Let's look at pulling a few interesting stats out of CPython's history
- How many commits are in CPython's history?
- How many different people have committed to CPython?
- Who are the top 10 committers?
- What % of all commits were made by the top 10 committers?
%cd ~/code/cpython
How many commits are in CPython's history?¶
The all-important git rev-list
prints all commit hashes reachable from
a given commit. wc -l
counts the number of lines
in stdin so combining the two prints the total number of commits.
%%bash
git rev-list HEAD | wc -l
How many different people have committed to CPython?¶
We can use git show
to extract information about a particular commit.
The output of git show
opens in a paged view akin to less
, but the
--no-pager
flag instructs git to just send its output to stdout.
The --no-patch
flag omits the commit's diff and displays just the
commit information.
%%bash
git show HEAD -n 1 | git --no-pager show --no-patch
git show
also provides a --format
option for specific
information about a commit. The %an
specifier prints
the author's name.
%%bash
git show HEAD -n 1 | git --no-pager show --no-patch --format=%an
git rev-list
can be piped into a loop to git show
commit
information one-by-one.
%%bash
git rev-list HEAD -n 10 |
while read commit
do
git --no-pager show --no-patch --format='%an' $commit
done
Now, we have the last 10 commit authors, but we want the number of
unique commit authors. The uniq
command sounds promising but it only
removes duplicates on adjacent lines, so we first need to sort
stdin
and then pipe the output of that into uniq
to get unique authors.
%%bash
git rev-list HEAD -n 10 |
while read commit
do
git --no-pager show --no-patch --format='%an' $commit
done |
sort |
uniq
Again, we can pipe the output of this to wc -l
to count the
number of lines in stdin, giving us the number of unique commit
authors.
%%bash
git rev-list HEAD -n 10 |
while read commit
do
git --no-pager show --no-patch --format='%an' $commit
done |
sort | uniq | wc -l
Removing the -n 10
from git rev-list
runs over the entire
history.
%%bash
git rev-list HEAD |
while read commit
do
git --no-pager show --no-patch --format='%an' $commit
done |
sort |
uniq |
wc -l
Who are the top 10 committers?¶
With only a slight modification to the above, adding a -c
flag
to uniq
prints the number of occurrences of a line.
%%bash
git rev-list HEAD -n 10 |
while read commit
do
git --no-pager show --no-patch --format='%an' $commit
done |
sort |
uniq -c
To get the top 10 authors in order, we can re-sort the output by
piping the output of uniq -c
back into sort
. For this sort,
we'll need to pass a -r
flag to sort in reverse order (printing
the largest numbers first) and a -n
flag to do a numeric sort.
%%bash
git rev-list HEAD -n 10 |
while read commit
do git --no-pager show --no-patch --format='%an' $commit
done |
sort |
uniq -c |
sort -rn
Finally we can run this over the entire history and pipe the output
to head
to grab just the first 10 lines.
Note: this operation takes a long time due to the two massive sorts,
I recommend redirecting the output to a file and running this in the
background by appending >> top_authors.txt &
. I've done this
separately and will use the top_authors.txt file from here on out.
%%bash
git rev-list HEAD |
while read commit
do
git --no-pager show --no-patch --format='%an' $commit
done |
sort |
uniq -c |
sort -rn |
head
What % of all commits come from the top 10 commit authors?¶
So far we've used only a few commands combined with the power of piping and looping. We're about to look at a lot more commands that do very specific things. We'll build up slowly and look at the output of each intermediate step, but it's not very important what any individual command accomplishes. More important is understanding how data flows through pipes and that commands exist for doing any kind of data manipulation. Like any programming language, learning the specific pieces comes with repeated practice.
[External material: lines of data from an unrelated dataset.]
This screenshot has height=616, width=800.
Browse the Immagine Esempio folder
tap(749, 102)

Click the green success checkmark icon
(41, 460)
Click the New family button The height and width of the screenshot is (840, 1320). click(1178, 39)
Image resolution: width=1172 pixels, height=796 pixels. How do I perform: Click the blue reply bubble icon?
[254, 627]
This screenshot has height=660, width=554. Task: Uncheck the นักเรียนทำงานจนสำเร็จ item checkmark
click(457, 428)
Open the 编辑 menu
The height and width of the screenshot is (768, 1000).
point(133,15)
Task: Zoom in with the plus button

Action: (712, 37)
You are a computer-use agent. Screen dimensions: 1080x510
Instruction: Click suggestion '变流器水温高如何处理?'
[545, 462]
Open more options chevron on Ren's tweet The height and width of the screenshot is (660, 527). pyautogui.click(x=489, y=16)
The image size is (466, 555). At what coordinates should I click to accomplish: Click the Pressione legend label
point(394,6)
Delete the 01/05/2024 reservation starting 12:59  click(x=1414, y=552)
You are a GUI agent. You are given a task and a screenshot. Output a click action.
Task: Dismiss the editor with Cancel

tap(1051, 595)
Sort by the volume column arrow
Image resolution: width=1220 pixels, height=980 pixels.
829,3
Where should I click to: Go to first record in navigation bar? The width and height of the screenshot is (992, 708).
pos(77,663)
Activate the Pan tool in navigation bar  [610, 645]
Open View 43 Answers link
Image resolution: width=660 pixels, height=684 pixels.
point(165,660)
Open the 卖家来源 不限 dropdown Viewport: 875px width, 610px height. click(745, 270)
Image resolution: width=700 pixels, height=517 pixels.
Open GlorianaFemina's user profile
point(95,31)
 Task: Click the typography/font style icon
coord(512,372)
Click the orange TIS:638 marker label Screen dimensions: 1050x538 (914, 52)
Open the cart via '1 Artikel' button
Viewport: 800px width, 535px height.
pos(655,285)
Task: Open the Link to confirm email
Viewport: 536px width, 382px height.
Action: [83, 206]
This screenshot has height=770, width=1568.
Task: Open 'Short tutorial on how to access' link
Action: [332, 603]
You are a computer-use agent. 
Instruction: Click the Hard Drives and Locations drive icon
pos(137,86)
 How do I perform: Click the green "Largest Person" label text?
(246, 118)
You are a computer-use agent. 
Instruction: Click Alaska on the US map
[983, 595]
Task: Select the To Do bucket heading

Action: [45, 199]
To get the percentage of commits from the top authors, we need to
combine all of their commit counts and divide by the total number
of commits. To get an individual author's commit count, we can
use cut
to extract the commit count from the author line, the -d ' '
specifies that the line is delimited by spaces and -f 1
specifies
that we want the first column (that is, everything before the first space).
%%bash
cat top_authors.txt |
while read author
do
echo $author |
cut -d ' ' -f 1
done
Now, to get each author's contribution as a percentage, we can run
git rev-list HEAD | wc -l
and assign its output to a variable.
Then, we can use awk
to take each author's commit count and append
*100 / $num_commits
to generate an expression for each author's
commit percentage.
%%bash
num_commits=`git rev-list HEAD | wc -l`
cat top_authors.txt |
while read author
do
echo $author |
cut -d ' ' -f 1 |
awk -v num_commits="$num_commits" '{print $0 "*100 /" num_commits}'
done
To evaluate this expression, we can pipe it into bc
(I think that this stands for
Berkeley calculator but I couldn't find definitive evidence).
%%bash
num_commits=`git rev-list HEAD | wc -l`
cat top_authors.txt |
while read author
do
echo $author |
cut -d ' ' -f 1 |
awk -v num_commits="$num_commits" '{print $0 "*100/" num_commits}' |
bc -l
done
We're almost there, the last step is to sum all of these lines to get
the total commit percentage. We can use paste
to smash together all
of the lines in stdin. The -s
flag indicates that we'll be reading in just
one stream of text (as opposed to pasting two together), the -d+
option pastes each line together with a +
and -
directs paste
to read from stdin as opposed to a file.
%%bash
num_commits=`git rev-list HEAD | wc -l`
cat top_authors.txt |
while read author
do
echo $author |
cut -d ' ' -f 1 |
awk -v num_commits="$num_commits" '{print $0 "*100/" num_commits}' |
bc -l
done |
paste -s -d+ -
The last step is simply to pipe this back into bc
to evaluate
the expression.
%%bash
num_commits=`git rev-list HEAD | wc -l`
cat top_authors.txt |
while read author
do
echo $author |
cut -d ' ' -f 1 |
awk -v num_commits="$num_commits" '{print $0 "*100/" num_commits}' |
bc -l
done |
paste -s -d+ - |
bc -l
And we're done!
The Python way¶
Python's subprocess module makes it easy to execute arbitrary commands
and read from stdout. This can be useful for writing cross-platform
scripts but it also allows you to use higher-level data structures like
collections.Counter
for ease and readability. Take the following
equivalent script to find the top 10 commit authors.
import subprocess
from collections import Counter
from pathlib import Path
cpython_repo = Path.home() / "code" / "cpython"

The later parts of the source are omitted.